Abu Dhabi: A change has been introduced to a law to give a fair trial affording all essential judicial guarantees to defendants currently facing final verdicts by the Federal Supreme Court without a right to appeal, a former chief justice has said.
“The Federal Supreme Court’s powers to decide on crimes relating to the UAE’s internal and external security, forgery of official records and counterfeiting of currency are to be mandated to a Federal Court of Appeals,” Dr Abdul Wahab Abdool, former Chief Justice of the Federal Supreme Court told Gulf News.
The law was issued by President His Highness Shaikh Khalifa Bin Zayed Al Nahyan in September and will come into effect next month, two months after its publishing in the official gazette.
Once the law takes effect in December, rulings issued by this Federal Appeals Court can be appealed before the Federal Supreme Court.
At present, verdicts of the Federal Supreme Court are final and may not be appealed.
Dr Abdool said the Federal Supreme Court, the highest federal judicial authority, will continue to look into various disputes among members of the UAE Union, or between one or more emirates and the federal government, the constitutionality of federal and other laws and legislations, conflicts of jurisdiction between the federal and local judicial authorities in the country, conflict of jurisdiction between the judicial authority in one emirate and another and interpreting the provisions of the constitution.
Dr Abdool said changes in the judicial system law was meant to secure and promote fair trial for defendants who are currently facing final verdicts without the right to appeal them.
He explained the Federal Supreme Court will now decide on any verdicts issued by the Federal Court of Appeals on crimes relating to the UAE’s internal and external security, forgery of official records and counterfeiting of currency. “It can uphold these verdicts or turn them down and issues new rulings,” Dr Abdool said.
“The move, however, requires a change be introduced to the UAE constitution, which still mandates the Federal Supreme Court to look into these crimes and issue final verdicts on them,” said Dr Abdool, also a professor of constitutional law.
Dr Abdool explained that the constitution prevails over any other law enforced in the country. “So unless the constitution is amended and the Federal Supreme Court’s mandate is changed accordingly, the new law may be challenged as unconstitutional.
“This can be fixed by a case filed the public prosecutor before the Federal Supreme Court to decide on whether the law is constitutional.

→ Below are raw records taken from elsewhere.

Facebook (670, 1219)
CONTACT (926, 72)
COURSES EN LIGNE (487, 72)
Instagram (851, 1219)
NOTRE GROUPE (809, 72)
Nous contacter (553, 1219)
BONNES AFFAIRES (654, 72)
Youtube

The Federal Appeals Court can also refuse to look into any crime referred to it under the new law for potentially violating the constitution,” Dr Abdool said.
The federal judiciary in the UAE took shape in 1973 with the establishment of the Federal Supreme Court. The federal judiciary comprises the Federal Supreme Court, Federal First Instance Courts and Federal Appeals Courts.
The judicial system in the UAE functions in a two-fold legal framework, which includes the local judiciary and the federal judiciary. The relationship between the two systems is regulated by articles 94 to 109 of the UAE constitution, which describe the broad principles of both systems, while leaving the details to the discretion of local judiciaries without violating or contradicting the broad principles laid down by the constitution.
All emirates have courts of first instance and courts of appeals, either federal or local, in addition to the Sharia courts, which mainly deal with matters of personal status, such as marriage, divorce and inheritance, among others. The primary source of legislation is Sharia (Islamic law).
According to the UAE constitution, people are equal before the law regardless of race, nationality, religion or social status. The constitution protects human rights and prohibits torture and various forms of inhuman and degrading treatment. It also prevents arbitrary arrest, search, detention, imprisonment, and entering homes without the permission of the owners.